Love Nervy Girl's idea of putting the crock pot outside - brilliant!
My super favorites are Israeli salad (cukes, tomatoes, onions, with parsley and/or mint added - you can Google it), and Israeli couscous salad (Israeli or pearl couscous is a larger grain than regular couscous, similar to barley, and can be found in the rice, kosher or natural foods section). It cooks in very little time and can also just use boiling water from the microwave. Let the couscous cool as you mix in olive oil and rice wine vinegar. Chop up the types of veggies you would use for standard pasta salad: carrots, celery, various peppers, and cukes. You can add parsley and other herbs if you want, plus salt/pepper. Mix as you would a standard pasta salad. The oil/vinegar don't spoil at all in the heat, as mayo can.
Grill a whole bunch of chicken tenders - then don't take long. You can marinate them ahead in any number of sauces - soy sauce with ginger or Chinese 5-Spice powder), BBQ, honey/mustard (just use 50/50 of your own, don't buy the mix), Mexican (chili powder or cumin/coriander mixed in tomato puree), or oil & herbs (we like thyme, rosemary, dill, or oregano). Drain. Throw on the grill for about 4 minutes a side and close the lid. You can then slice the chicken to put on salads, thin-slice to put in wraps, eat cold, add to a taco bar where kids self-serve along with diced peppers, defrosted frozen corn or peas, canned drained beans (refried, pinto, small pink, black), chopped onion, shredded lettuce, shredded cheddar or taco cheese.
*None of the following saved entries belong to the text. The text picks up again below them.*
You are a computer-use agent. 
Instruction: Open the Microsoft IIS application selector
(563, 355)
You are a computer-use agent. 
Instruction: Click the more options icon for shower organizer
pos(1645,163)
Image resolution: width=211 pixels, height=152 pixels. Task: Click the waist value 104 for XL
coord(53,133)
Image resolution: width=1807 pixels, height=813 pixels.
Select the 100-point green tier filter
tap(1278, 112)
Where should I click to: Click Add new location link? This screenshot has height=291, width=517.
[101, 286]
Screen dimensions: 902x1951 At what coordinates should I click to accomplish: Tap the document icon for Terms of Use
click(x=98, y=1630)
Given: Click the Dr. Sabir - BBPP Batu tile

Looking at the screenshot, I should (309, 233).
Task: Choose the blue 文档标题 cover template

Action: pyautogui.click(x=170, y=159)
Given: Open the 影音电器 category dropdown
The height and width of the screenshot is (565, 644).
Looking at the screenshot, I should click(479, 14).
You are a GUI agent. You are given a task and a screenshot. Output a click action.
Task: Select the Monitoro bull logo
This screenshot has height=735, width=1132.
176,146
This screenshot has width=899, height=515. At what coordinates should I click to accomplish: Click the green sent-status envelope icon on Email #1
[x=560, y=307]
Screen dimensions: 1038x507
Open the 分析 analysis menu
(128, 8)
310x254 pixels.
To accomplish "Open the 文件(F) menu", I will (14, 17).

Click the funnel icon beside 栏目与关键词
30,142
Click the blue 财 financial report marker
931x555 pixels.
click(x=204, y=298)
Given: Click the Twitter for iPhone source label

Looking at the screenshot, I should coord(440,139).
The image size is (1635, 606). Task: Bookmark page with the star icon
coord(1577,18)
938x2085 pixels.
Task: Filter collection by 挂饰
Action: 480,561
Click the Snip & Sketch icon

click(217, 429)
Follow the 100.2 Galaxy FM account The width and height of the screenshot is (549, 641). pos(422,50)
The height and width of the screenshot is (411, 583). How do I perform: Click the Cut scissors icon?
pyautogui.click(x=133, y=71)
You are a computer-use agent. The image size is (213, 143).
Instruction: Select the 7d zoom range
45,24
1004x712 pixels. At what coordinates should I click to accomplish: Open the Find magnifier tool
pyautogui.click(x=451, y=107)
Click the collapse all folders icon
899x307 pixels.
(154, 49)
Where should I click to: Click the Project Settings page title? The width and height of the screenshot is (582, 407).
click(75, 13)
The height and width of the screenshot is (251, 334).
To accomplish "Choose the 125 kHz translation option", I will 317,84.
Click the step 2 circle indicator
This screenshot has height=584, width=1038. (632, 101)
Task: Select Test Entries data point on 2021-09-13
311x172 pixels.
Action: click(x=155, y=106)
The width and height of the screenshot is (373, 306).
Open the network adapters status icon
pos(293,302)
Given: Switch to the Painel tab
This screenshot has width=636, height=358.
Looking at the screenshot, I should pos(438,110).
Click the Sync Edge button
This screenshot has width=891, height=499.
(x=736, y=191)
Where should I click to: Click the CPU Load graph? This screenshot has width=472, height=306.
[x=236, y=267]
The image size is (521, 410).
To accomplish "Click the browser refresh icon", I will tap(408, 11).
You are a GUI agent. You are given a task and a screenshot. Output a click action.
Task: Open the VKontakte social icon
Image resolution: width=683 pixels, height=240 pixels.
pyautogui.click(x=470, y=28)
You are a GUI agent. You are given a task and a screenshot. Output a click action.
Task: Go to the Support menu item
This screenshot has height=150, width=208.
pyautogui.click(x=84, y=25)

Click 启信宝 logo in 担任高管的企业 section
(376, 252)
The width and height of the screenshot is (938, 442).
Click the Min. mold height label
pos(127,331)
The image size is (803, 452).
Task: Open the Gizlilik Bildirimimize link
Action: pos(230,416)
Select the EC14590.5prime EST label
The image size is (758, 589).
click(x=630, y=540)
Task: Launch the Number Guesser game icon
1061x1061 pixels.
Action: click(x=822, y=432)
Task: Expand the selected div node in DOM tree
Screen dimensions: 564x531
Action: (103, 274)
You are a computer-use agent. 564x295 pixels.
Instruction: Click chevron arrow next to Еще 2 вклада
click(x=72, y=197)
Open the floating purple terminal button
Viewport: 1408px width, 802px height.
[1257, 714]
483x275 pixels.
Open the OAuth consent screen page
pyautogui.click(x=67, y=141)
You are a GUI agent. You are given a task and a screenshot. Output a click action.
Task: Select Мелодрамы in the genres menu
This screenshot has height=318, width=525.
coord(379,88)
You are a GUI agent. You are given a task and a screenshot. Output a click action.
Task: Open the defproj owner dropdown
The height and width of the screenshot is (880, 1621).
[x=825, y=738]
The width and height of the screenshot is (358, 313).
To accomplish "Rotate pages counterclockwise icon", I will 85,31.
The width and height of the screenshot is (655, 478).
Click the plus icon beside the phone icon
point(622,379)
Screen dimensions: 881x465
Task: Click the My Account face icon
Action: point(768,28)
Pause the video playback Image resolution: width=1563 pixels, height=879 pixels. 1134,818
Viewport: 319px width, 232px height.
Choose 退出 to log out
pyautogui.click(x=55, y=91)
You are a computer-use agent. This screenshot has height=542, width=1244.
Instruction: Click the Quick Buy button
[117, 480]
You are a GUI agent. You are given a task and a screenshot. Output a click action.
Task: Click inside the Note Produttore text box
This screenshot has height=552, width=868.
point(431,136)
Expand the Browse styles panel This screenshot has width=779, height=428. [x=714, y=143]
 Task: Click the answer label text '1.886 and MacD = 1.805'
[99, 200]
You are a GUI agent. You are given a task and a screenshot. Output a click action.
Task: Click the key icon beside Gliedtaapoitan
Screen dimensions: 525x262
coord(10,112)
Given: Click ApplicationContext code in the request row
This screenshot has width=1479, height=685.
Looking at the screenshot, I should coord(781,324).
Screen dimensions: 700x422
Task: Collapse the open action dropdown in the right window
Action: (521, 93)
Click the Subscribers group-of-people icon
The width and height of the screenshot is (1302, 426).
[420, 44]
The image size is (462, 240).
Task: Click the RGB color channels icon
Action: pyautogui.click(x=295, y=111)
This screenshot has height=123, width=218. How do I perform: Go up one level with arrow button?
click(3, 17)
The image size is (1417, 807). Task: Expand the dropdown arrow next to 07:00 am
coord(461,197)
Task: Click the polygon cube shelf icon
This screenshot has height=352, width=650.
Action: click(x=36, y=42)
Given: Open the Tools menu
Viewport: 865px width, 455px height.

You can make rice in the crock pot (outside!) - for Mexican, I like to add a little tomato sauce (plain) or puree plus cumin & coriander in place of some of the water, or 5-Spice powder and soy sauce for some of the water for Chinese style. You can make a Chinese-style buffet with sliced, drained canned water chestnuts (kids like the crunch), bamboo shoots, baby corn, snow peas, sliced teriyaki or soy sauce chicken or grilled shrimp, sliced pepper strips (quick grill them) and top with bean sprouts and sesame seeds. You can also add cashews.
You can cut up potatoes into small chunks (about 1 inch square, or cut a red potato in 4 pieces, big enough that a skewer doesn't split it), lightly coat in oil and any herbs the kids like (Italian seasoning or dill are big ones), and grill in a basket or as kebabs. You can cook chunks of different colored peppers the same way, quarter some onions (take out the small pieces from the center and leave yourself with bigger pieces that fit on skewer, use the small pieces in your taco bar or Israeli salad on another night), and you can use zucchini or yellow squash chunks (maybe 1 inch "disks") or cut them into slices the long way and lay them right on the grill. I use the same oil/herb mix for everything on one night, and change it up the next time.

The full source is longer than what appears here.